There are surely many reasons why productivity has so diminished. However it seems significant to me that today’s biological data sets, resulting entirely from in vitro tests, are showing so little influence from drug transport factors. Compounds which are very potent and so promising in vitro (especially with a little DMSO to hasten (well, enable) dissolution) must be drawing attention from less receptor-potent and -selective candidates that would be better transported. But drug transport surely matters therapeutically. So, fellow CADD specialists, let us not ignore logP and MR during the incessant candidate evaluation and selection as we seek more and better therapies!

Dick Cramer

1) C. Hansch, A. Leo, T. Fujita. J. Am. Chem. Soc. 1964, 86, 1616-1626.

2) Cramer, R.D., Snader, K.M., Willis, C.R., Chakrin, L.W., Thomas, J., and Sutton, B.M. Antiallergic Pyranenamines. J. Med. Chem. 1979, 22, 714-725.

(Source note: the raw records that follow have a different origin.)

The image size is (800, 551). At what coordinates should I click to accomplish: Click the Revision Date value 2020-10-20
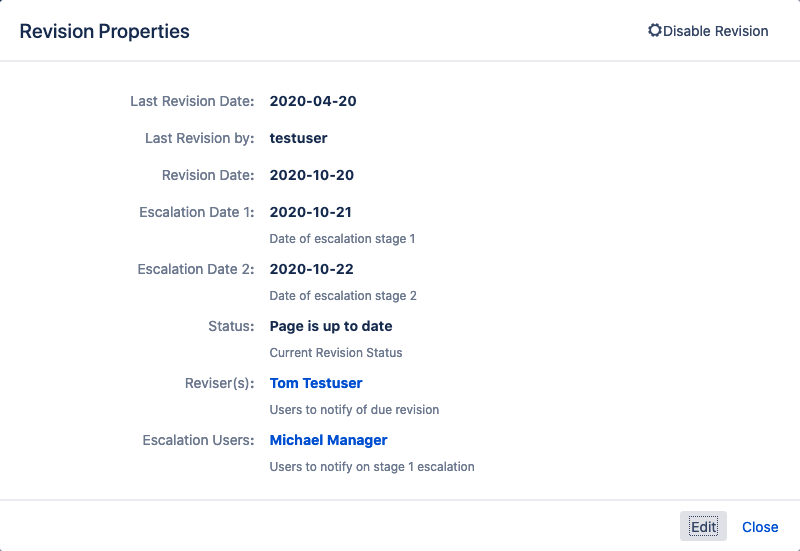coord(312,175)
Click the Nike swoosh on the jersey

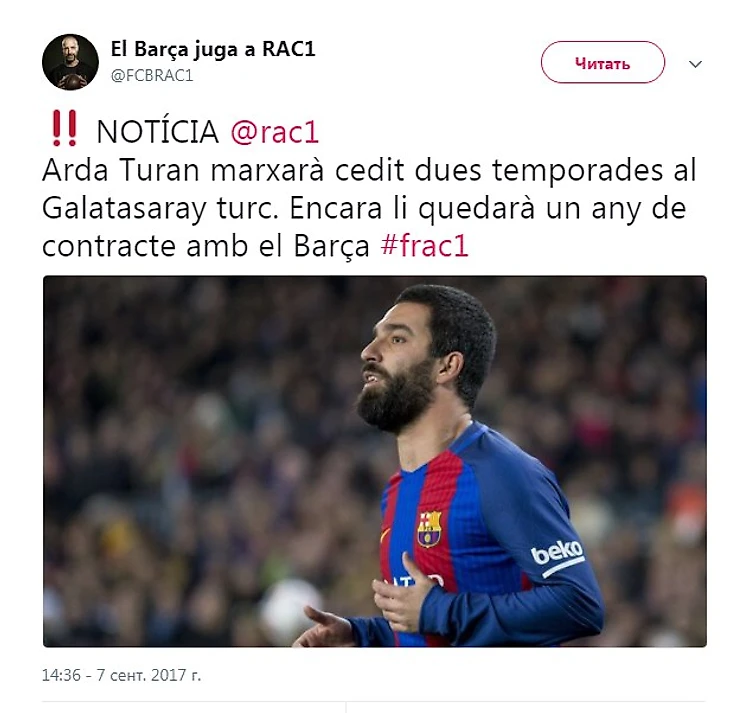coord(385,534)
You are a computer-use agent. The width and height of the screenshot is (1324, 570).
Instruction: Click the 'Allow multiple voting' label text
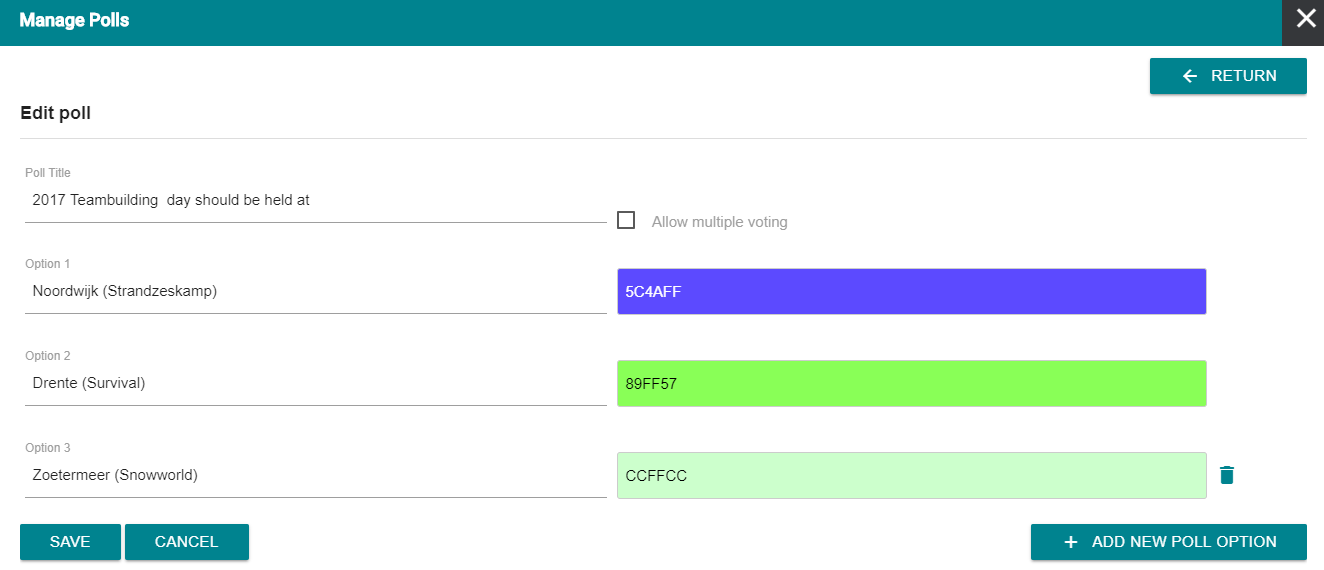point(719,222)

3)Cramer, R.D. J.Am.Chem.Soc. 1980, 102, 1837-1849.

4)Cramer, R. D. J. Med. Chem. 2003, 46, 374-389. 

One Response to “Could ignoring octanol/water LogP correlation impact the overall effectiveness of pharmaceutical discovery?” Track this thread by RSS

  1. sbowlus Says:

    Hi, Dick,

    LogP (generally) makes a small contribution to CoMFA- like models, because that is all it should do. LogP is a bulk property, and has little to do with binding. Certainly one of my assumptions when building a 3D model is that binding affinity is the limiting factor in the overall QSAR. As in classical kinetic experiments, we can only model the slow (limiting) step. Adding a “transport” term to a binding-limited QSAR model just muddies the water. In most systems, the transfer from “binding-limited” regimes to “transport-limited” regimes is not smoothly continuous, and the contributions of various descriptors will change as we go across the descriptor space. For a simple linear QSAR, this means, at the least, that the function will be biphasic.

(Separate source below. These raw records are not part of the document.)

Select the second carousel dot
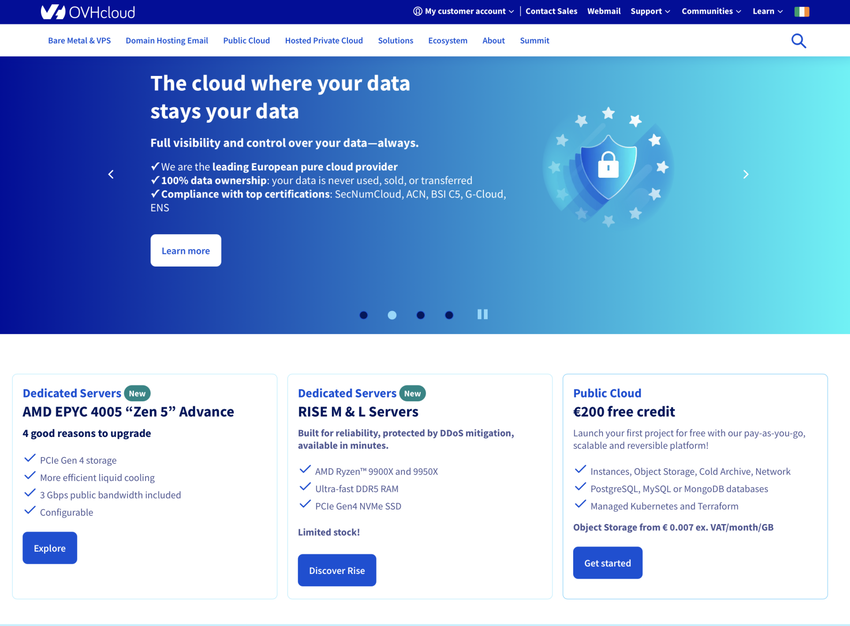 coord(392,315)
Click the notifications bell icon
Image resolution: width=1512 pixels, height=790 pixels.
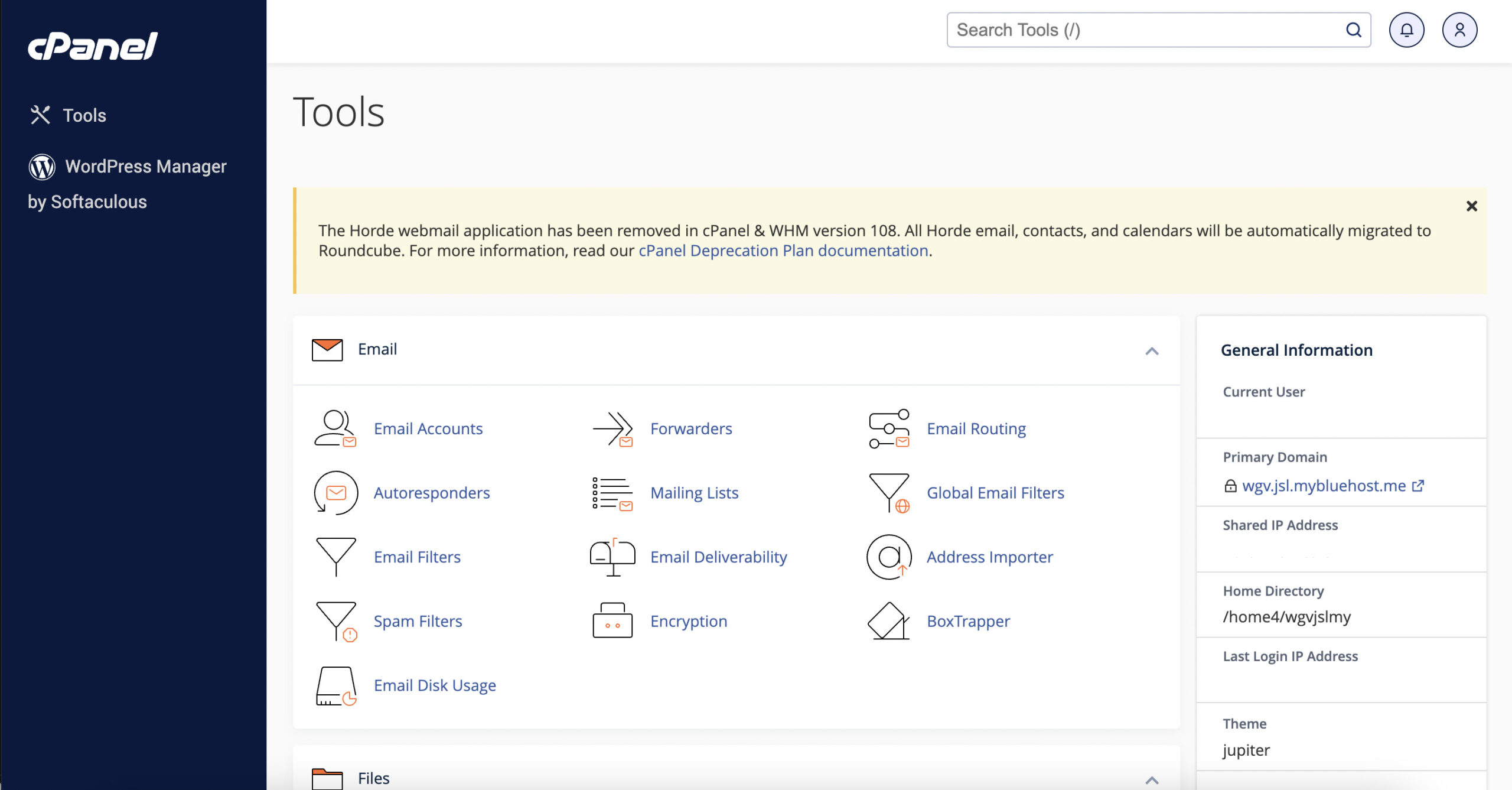coord(1407,30)
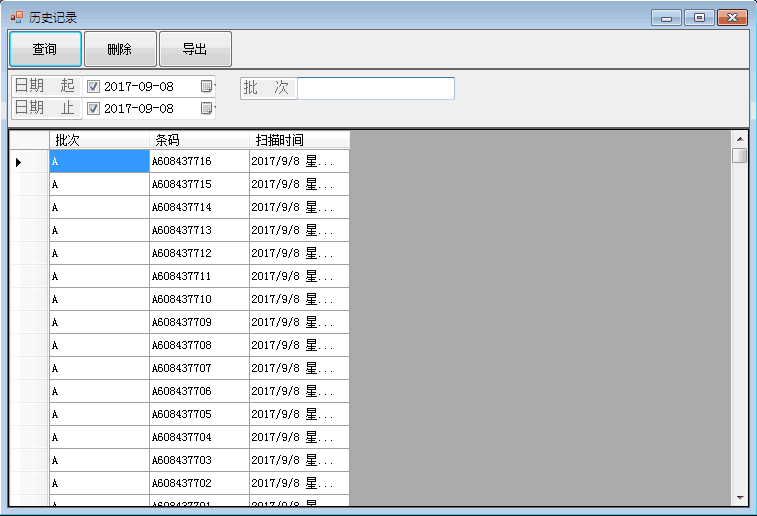This screenshot has width=757, height=516.
Task: Toggle the start date (日期起) checkbox
Action: pyautogui.click(x=94, y=87)
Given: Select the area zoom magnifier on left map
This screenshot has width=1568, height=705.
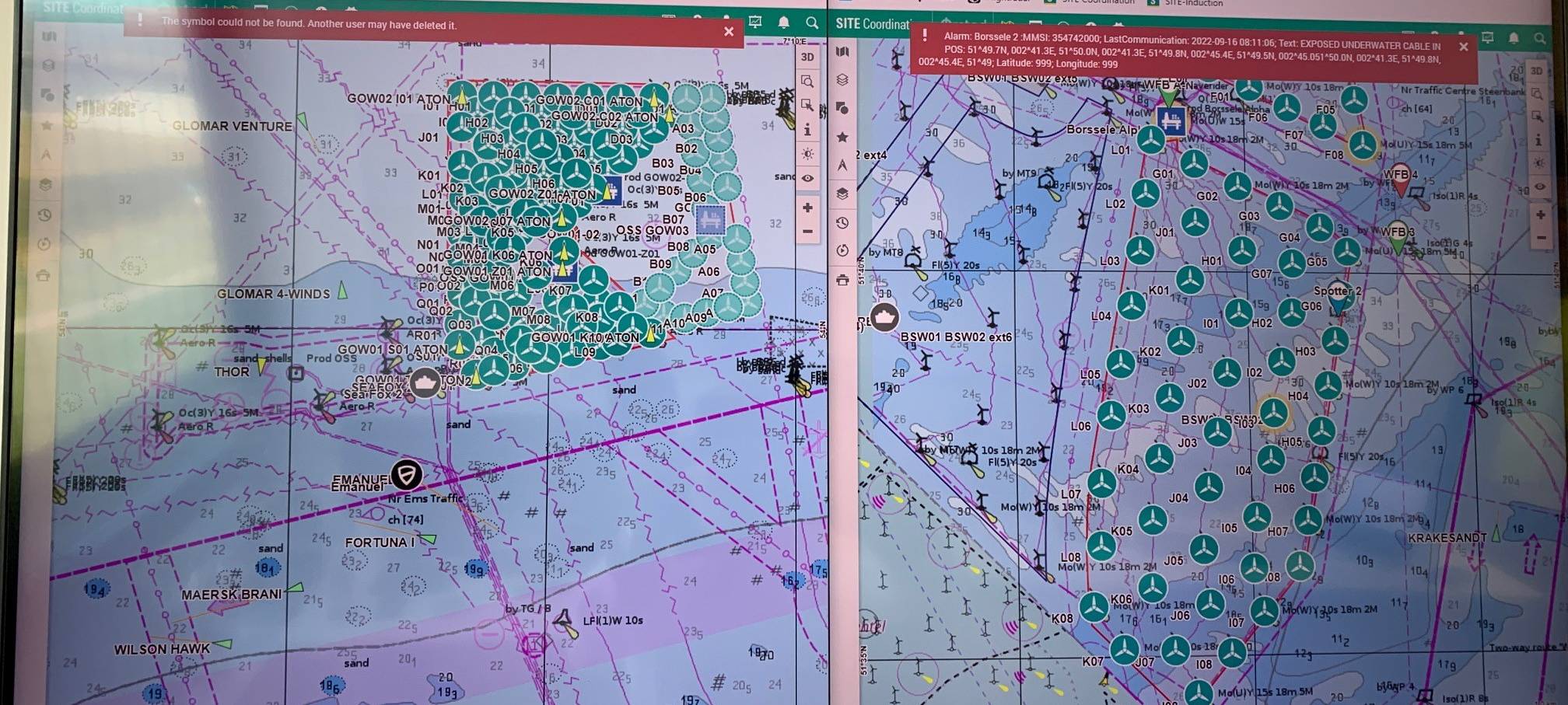Looking at the screenshot, I should 807,82.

    Note also that in classical Hansch-like QSAR, the logp appears primarily in the form of the pi constant, which (although it has global ramifications) is treated primarily as a local effect. Coming from an ag background, where we had lots of in vivo data to model, making these distinctions was crucial, and I spent lots of time with my chemists puzzling over how to do this. One method that was very nice was Phil Magee’s “parameter focusing” approach to define the “interesting” parts of descriptor space.

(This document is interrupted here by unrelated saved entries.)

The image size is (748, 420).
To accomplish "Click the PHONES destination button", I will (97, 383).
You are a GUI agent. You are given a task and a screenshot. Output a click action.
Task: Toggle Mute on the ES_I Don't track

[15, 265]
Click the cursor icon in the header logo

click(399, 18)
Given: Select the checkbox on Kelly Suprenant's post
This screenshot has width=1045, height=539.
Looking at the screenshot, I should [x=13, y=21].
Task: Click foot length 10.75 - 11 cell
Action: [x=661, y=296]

    The apparent lack of productivity of modeling approaches to drug discovery is largely a failure of expectations, which can be traced more to organizational and political arguments than to technological failure. When I made the transition from research to software sales support (late ’90s), I was struck that most of the concerns raised by both chemists and managers were the same issues raised when I moved from the bench to the terminal in the early ’80s.